Many tasks performed in image-guided, mini-invasive, medical procedures can be cast as pose estimation problems, where an X-ray projection is utilized to reach a target in 3D space. Expanding on recent advances in the differentiable rendering of optically reflective materials, we introduce new methods for pose estimation of radiolucent objects using X-ray projections, and we demonstrate the critical role of optimal view synthesis in performing this task. We first develop an algorithm (DiffDRR) that efficiently computes Digitally Reconstructed Radiographs (DRRs) and leverages automatic differentiation within TensorFlow. Pose estimation is performed by iterative gradient descent using a loss function that quantifies the similarity of the DRR synthesized from a randomly initialized pose and the true fluoroscopic image at the target pose. We propose two novel methods for high-fidelity view synthesis, Neural Tuned Tomography (NeTT) and masked Neural Radiance Fields (mNeRF). Both methods rely on classic Cone-Beam Computerized Tomography (CBCT); NeTT directly optimizes the CBCT densities, while the non-zero values of mNeRF are constrained by a 3D mask of the anatomic region segmented from CBCT. We demonstrate that both NeTT and mNeRF distinctly improve pose estimation within our framework. By defining a successful pose estimate to be a 3D angle error of less than 3 deg, we find that NeTT and mNeRF can achieve similar results, both with overall success rates more than 93%. However, the computational cost of NeTT is significantly lower than mNeRF in both training and pose estimation. Furthermore, we show that a NeTT trained for a single subject can generalize to synthesize high-fidelity DRRs and ensure robust pose estimations for all other subjects. Therefore, we suggest that NeTT is an attractive option for robust pose estimation using fluoroscopic projections.

翻译：在图像引导微创医疗过程中，许多任务可归结为姿态估计问题，即利用X射线投影实现三维空间中的目标定位。

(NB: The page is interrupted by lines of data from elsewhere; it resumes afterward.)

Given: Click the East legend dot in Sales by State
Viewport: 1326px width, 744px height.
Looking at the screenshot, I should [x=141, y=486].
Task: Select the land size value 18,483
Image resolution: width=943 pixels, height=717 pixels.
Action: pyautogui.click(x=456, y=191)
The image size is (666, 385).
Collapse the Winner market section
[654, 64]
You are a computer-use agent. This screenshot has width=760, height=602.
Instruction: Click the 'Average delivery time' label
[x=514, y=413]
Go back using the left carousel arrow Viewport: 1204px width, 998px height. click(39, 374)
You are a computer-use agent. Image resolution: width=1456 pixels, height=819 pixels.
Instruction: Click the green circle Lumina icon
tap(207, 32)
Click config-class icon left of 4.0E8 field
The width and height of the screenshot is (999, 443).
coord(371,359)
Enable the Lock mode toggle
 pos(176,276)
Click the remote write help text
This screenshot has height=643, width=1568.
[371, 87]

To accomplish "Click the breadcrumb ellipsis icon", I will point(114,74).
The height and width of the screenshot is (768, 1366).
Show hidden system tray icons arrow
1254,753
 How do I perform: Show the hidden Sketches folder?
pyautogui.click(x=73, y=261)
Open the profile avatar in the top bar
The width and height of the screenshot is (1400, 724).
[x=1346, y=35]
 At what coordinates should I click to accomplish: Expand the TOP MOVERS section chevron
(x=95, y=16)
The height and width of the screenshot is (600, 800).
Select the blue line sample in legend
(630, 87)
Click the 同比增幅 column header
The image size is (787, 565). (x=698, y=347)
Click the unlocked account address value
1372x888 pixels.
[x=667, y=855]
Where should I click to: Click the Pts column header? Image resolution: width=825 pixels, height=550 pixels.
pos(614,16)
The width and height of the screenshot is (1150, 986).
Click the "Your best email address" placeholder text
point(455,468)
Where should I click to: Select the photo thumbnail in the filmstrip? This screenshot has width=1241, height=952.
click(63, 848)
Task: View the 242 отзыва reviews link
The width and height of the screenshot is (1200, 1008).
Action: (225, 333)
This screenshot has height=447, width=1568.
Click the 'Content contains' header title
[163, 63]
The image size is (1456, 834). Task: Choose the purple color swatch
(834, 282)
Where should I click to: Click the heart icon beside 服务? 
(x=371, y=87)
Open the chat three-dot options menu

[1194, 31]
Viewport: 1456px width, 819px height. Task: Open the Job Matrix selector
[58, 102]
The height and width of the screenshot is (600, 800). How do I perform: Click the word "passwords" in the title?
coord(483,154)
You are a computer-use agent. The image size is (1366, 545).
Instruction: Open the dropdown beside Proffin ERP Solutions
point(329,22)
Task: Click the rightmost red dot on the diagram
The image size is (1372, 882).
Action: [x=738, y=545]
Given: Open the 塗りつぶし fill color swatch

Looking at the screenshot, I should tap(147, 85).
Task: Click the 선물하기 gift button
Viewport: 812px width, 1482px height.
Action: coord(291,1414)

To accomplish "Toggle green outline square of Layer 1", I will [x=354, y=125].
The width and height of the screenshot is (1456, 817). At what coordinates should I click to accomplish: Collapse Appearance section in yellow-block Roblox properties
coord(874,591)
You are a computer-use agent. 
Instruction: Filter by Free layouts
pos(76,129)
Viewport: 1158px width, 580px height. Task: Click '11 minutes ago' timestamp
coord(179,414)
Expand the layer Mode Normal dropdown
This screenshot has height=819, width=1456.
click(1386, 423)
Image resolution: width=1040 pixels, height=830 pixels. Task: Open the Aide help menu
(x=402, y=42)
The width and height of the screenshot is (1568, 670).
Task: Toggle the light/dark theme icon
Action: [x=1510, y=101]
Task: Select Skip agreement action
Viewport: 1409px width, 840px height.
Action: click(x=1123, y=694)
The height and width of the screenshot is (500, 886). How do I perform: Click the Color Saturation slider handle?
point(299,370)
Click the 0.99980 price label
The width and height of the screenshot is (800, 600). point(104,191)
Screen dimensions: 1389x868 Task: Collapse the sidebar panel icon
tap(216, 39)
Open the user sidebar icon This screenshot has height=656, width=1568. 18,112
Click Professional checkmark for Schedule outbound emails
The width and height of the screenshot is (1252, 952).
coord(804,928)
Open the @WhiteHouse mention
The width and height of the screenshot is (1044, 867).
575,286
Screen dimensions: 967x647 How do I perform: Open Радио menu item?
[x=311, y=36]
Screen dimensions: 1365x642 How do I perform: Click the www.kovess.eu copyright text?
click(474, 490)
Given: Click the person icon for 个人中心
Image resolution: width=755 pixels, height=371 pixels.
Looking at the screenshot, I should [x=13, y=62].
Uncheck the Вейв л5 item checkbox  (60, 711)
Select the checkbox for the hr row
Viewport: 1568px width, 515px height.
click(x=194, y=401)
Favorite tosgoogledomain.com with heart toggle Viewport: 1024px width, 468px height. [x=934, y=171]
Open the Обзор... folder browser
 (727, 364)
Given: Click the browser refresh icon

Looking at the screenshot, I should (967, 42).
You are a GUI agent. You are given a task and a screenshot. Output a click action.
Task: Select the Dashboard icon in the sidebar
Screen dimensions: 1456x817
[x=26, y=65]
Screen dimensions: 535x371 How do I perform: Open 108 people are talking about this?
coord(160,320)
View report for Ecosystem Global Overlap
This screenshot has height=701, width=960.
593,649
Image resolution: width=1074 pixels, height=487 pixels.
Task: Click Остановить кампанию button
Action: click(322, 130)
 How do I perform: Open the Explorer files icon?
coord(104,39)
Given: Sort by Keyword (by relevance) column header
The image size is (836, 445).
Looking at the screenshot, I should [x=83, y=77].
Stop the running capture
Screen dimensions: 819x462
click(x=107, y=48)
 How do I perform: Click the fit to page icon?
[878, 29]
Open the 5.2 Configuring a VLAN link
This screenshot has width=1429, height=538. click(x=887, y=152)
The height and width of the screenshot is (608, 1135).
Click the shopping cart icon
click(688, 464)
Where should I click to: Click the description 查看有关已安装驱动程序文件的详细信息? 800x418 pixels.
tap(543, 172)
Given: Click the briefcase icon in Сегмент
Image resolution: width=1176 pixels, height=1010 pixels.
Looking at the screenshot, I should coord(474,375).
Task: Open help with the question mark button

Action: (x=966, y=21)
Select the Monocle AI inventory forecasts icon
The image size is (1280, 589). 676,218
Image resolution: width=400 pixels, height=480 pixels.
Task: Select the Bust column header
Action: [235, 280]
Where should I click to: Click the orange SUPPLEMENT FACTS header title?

基于可微分光学反射材料渲染领域的最新进展，我们提出了针对X射线可透射物体姿态估计的新方法，并论证了最优视角合成在此任务中的关键作用。首先开发的DiffDRR算法能够高效计算数字重建放射影像（DRR），并利用TensorFlow框架中的自动微分机制。通过损失函数量化随机初始姿态合成的DRR与目标姿态真实荧光影像的相似度，采用迭代梯度下降法实现姿态估计。我们提出两种高保真视角合成方法：神经调谐断层成像（NeTT）与掩膜神经辐射场（mNeRF）。两种方法均基于经典锥束计算机断层成像（CBCT）——NeTT直接优化CBCT密度值，而mNeRF的非零值受限于从CBCT分割出的解剖区域三维掩膜。实验证明，两种方法均能显著提升框架中的姿态估计精度。以三维角度误差小于3度作为成功估计标准，NeTT与mNeRF均能达到93%以上的总体成功率，且NeTT在训练与姿态估计过程中的计算成本显著低于mNeRF。进一步研究表明，针对单个对象训练的NeTT可泛化至其他全部对象的高保真DRR合成与鲁棒姿态估计。因此，我们认为NeTT是利用荧光投影实现鲁棒姿态估计的理想方案。